Tupelo station WTVA decided to cover the Ebola epidemic in West Africa by wondering if it could happen here. Of course, since Ebola is only transmitted by direct contact with an infected person’s blood, urine, and feces, the risk of an American outbreak is extremely low.

The reason Ebola excites so much interest is that it’s such a nasty way to go: hemorrhagic fever, in which much of the human body is turned into liquid ooze that seeps from the tiniest openings in your skin, is one of the most grisly deaths imaginable.
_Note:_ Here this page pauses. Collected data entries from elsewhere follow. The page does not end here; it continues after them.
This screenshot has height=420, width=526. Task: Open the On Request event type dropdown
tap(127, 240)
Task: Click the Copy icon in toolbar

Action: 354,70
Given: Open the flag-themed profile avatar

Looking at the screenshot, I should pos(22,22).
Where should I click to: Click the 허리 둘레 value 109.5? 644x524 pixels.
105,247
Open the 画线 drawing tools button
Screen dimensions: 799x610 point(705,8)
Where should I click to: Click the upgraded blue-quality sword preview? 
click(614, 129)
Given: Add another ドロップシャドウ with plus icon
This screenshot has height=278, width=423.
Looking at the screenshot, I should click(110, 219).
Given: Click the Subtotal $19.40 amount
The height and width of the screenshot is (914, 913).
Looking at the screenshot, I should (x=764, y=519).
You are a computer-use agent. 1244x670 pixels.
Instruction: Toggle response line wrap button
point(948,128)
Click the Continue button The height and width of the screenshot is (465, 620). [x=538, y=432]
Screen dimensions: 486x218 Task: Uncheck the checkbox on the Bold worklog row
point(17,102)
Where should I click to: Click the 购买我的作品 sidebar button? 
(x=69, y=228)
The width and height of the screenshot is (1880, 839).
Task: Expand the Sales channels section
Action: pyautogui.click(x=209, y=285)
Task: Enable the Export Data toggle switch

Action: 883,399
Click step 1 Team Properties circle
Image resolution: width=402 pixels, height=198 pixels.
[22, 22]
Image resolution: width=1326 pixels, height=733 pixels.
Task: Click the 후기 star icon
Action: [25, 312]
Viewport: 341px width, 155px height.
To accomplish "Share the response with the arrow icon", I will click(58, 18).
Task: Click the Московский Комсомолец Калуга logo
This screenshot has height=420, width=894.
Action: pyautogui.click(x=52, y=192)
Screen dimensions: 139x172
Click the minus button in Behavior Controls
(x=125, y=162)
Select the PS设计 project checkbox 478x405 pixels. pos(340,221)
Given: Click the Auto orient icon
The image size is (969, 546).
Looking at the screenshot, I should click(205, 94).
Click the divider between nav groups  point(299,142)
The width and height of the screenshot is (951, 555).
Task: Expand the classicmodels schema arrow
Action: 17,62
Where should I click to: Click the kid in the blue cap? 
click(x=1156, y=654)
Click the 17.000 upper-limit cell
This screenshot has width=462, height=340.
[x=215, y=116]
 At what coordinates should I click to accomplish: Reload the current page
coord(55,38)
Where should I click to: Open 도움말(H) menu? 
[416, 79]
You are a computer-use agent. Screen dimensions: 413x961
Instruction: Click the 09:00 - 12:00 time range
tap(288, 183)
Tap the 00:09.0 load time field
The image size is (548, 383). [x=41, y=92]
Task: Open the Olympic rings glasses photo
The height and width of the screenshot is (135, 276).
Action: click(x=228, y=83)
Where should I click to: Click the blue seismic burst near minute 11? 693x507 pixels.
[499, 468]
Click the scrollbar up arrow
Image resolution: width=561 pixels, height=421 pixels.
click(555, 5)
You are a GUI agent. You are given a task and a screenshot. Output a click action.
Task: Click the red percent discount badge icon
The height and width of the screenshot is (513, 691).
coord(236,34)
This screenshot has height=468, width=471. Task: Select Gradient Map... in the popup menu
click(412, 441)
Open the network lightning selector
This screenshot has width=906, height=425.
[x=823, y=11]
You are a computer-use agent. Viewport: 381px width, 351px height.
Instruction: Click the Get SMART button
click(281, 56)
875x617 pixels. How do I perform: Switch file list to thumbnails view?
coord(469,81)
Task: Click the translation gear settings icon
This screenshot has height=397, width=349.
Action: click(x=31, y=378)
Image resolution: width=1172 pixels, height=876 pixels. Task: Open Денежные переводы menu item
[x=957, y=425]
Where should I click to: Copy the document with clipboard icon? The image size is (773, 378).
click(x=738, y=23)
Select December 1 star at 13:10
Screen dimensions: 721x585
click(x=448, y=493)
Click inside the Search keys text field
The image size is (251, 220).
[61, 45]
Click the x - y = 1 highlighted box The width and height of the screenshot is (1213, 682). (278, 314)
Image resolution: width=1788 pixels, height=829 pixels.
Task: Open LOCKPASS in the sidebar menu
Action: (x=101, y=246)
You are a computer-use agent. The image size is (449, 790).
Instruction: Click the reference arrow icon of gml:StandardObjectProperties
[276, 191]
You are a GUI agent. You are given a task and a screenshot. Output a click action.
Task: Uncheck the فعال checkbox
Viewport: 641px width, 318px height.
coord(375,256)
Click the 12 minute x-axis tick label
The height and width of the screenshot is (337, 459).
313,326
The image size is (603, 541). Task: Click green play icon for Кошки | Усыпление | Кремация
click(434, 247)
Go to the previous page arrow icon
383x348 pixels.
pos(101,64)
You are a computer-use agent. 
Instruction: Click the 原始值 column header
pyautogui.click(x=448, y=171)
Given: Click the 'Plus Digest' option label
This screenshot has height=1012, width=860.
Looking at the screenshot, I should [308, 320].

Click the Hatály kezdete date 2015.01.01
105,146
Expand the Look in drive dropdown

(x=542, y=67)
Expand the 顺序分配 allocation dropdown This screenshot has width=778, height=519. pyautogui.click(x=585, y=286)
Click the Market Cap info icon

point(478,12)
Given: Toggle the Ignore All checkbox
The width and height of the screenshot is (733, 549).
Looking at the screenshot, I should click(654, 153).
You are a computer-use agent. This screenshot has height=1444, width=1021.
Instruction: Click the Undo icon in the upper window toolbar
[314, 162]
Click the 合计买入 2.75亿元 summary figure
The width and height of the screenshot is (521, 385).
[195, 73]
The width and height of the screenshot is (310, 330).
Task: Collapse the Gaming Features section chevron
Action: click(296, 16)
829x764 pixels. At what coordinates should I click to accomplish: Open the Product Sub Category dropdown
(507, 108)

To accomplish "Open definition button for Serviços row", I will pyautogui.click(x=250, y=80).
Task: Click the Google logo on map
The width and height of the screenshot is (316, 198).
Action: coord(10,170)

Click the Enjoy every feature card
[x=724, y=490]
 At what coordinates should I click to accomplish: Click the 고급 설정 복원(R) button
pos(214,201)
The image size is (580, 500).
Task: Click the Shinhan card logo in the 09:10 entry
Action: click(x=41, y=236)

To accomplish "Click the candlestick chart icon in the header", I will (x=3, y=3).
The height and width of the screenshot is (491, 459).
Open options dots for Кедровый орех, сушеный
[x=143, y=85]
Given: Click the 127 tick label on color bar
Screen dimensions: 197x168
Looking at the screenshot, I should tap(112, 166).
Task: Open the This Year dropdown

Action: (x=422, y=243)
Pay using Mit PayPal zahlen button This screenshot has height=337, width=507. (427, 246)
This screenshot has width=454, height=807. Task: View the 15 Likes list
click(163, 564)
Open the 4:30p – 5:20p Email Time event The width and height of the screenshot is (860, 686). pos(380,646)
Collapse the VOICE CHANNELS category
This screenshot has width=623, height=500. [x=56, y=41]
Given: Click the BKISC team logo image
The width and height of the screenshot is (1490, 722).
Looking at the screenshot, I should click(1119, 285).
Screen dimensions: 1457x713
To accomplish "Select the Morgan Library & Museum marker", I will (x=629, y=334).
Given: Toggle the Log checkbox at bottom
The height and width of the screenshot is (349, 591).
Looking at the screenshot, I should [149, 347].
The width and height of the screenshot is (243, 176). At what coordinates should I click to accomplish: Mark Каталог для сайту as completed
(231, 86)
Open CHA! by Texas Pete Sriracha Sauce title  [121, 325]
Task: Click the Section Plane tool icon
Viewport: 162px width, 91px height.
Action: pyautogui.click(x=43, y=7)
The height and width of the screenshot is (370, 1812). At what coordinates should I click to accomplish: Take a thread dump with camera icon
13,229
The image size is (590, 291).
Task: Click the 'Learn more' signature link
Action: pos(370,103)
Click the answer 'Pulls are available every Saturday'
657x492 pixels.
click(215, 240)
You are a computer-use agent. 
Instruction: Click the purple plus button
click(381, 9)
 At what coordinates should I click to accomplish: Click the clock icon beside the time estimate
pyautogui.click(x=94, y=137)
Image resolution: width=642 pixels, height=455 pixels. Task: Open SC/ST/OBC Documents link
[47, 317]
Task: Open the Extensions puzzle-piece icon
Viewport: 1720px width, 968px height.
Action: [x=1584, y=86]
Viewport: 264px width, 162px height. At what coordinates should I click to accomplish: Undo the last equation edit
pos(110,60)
But humans generally get the virus by eating African bushmeat, and there are not a lot of gorillas or chimps running around Jackson. In Africa, the virus spreads to families through traditional burial practices that include washing the body — and while there are folks in Mississippi who still sit up with the dead, DIY morticians are quite illegal, so the chances of an Ebola outbreak in the magnolia state are just about zero.


  • Kenneth Mulderig

    In Africa 2 million have died from malaria, 250 thousand dead from Liberia’s civil war which decimated the small nation.. Less the 2000 dead Ebola and we subjected to super-hype! The author identifies the over hype but fails to question why. One night at the supermarket only the self checkout was working and no traditional checkouts were working. Understandable at 3am during re-stocking. Also a great way to limit contagion during commerce, more perfect if I paid via smartphone, and useless if I only had cash. From Frank Herbert’s Dune series “Control the courts and the coinage, leave the rabble to the rest”.